JP2940689B2 - Thin film transistor array of active matrix display device and method of manufacturing the same - Google Patents

Description

The present invention relates to a thin film transistor array (hereinafter, referred to as TFT) of an active matrix display device.

(B) Conventional technology In recent years, an active matrix type display device, particularly an active matrix type liquid crystal display device, has been developed, and a liquid crystal TV using this device has been put to practical use.

In such an active matrix type liquid crystal display device, one cell substrate of a liquid crystal cell is a thin film transistor array substrate corresponding to a pixel electrode, and the other cell substrate is a counter electrode substrate.

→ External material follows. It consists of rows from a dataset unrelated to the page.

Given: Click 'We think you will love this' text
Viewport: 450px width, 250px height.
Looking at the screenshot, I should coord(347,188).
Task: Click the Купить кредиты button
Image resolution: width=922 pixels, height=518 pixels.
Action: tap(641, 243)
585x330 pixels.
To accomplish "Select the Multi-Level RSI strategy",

FIG. 3 shows a sectional structure of one pixel unit of a thin film transistor array of a conventional active matrix display device.

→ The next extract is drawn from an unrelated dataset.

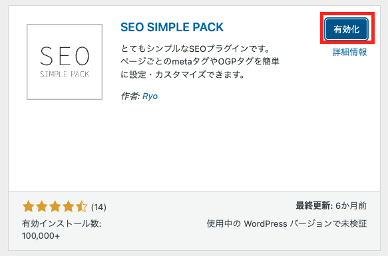Image resolution: width=388 pixels, height=256 pixels.
Task: Click the SEO SIMPLE PACK plugin logo
Action: tap(65, 62)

In the conventional device shown in FIG. 1, a gate electrode 2, a gate insulating film 4, an amorphous semiconductor film 5, impurity amorphous semiconductor films 6 and 6, forming source and drain contact regions, a source electrode 8, and a drain electrode 9 are formed on an insulating substrate 1. TFT with stacked configuration
And a TFT formed on the gate insulating film 4 extending from the TFT.
And a pixel electrode 7 made of a transparent conductive material bonded to the source electrode 8 of FIG. 1 and an insulating film (gate insulating film 4 and amorphous semiconductor film 5) and an impurity amorphous semiconductor film 6 under the pixel electrode 7. One pixel unit is constituted by the auxiliary capacitance electrode 3 made of a transparent conductive material.

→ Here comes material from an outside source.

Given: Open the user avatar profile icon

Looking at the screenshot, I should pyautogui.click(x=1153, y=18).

Since such a conventional thin film transistor array is provided with a capacitance element using the pixel electrode 7 and the auxiliary capacitance electrode 3 as capacitance electrodes, the holding characteristic of the image signal during the OFF period of the TFT is improved, and the display quality is improved. A high display device can be realized.

On the other hand, a capacitor for improving the image signal retention characteristics during the off-period of the TFT is a capacitor having an adjacent gate line and an electrode extending from the pixel electrode over the adjacent gate line via an insulating film as a capacitor electrode. Exists. JP-A-1-102525 discloses a dielectric material for such a capacitor.
As disclosed in Japanese Unexamined Patent Application Publication No. 2000-163, it has been proposed to use a double layer of tantalum oxide and silicon nitride as a constituent element.

In a capacitor using a double dielectric material as disclosed in JP-A-1-102525, even if the relative dielectric constant of tantalum oxide is high (22), the value of silicon nitride is low (6.
4), the value of the effective relative permittivity was about 10, and the improvement of the permittivity could not be expected so much. However, since the pixel electrode itself was not used as the capacitor electrode as described above, the effective Since it is not necessary to make the area extremely small, it is possible to supplement the capacitance value by setting the overlapping area between the adjacent gate wiring and the electrode extending from the pixel electrode on the adjacent gate wiring via the insulating film to be sufficiently large. it can.

However, when the auxiliary capacitance electrode 3 of the capacitance element as shown in FIG. 3 is formed of the same opaque metal material as the gate electrode 2 to simplify the manufacturing process, the auxiliary capacitance electrode is not designed to be as narrow as possible. Therefore, a transmissive display device such as a liquid crystal display device cannot be realized, so that a capacitance element having a higher capacitance value than before is required.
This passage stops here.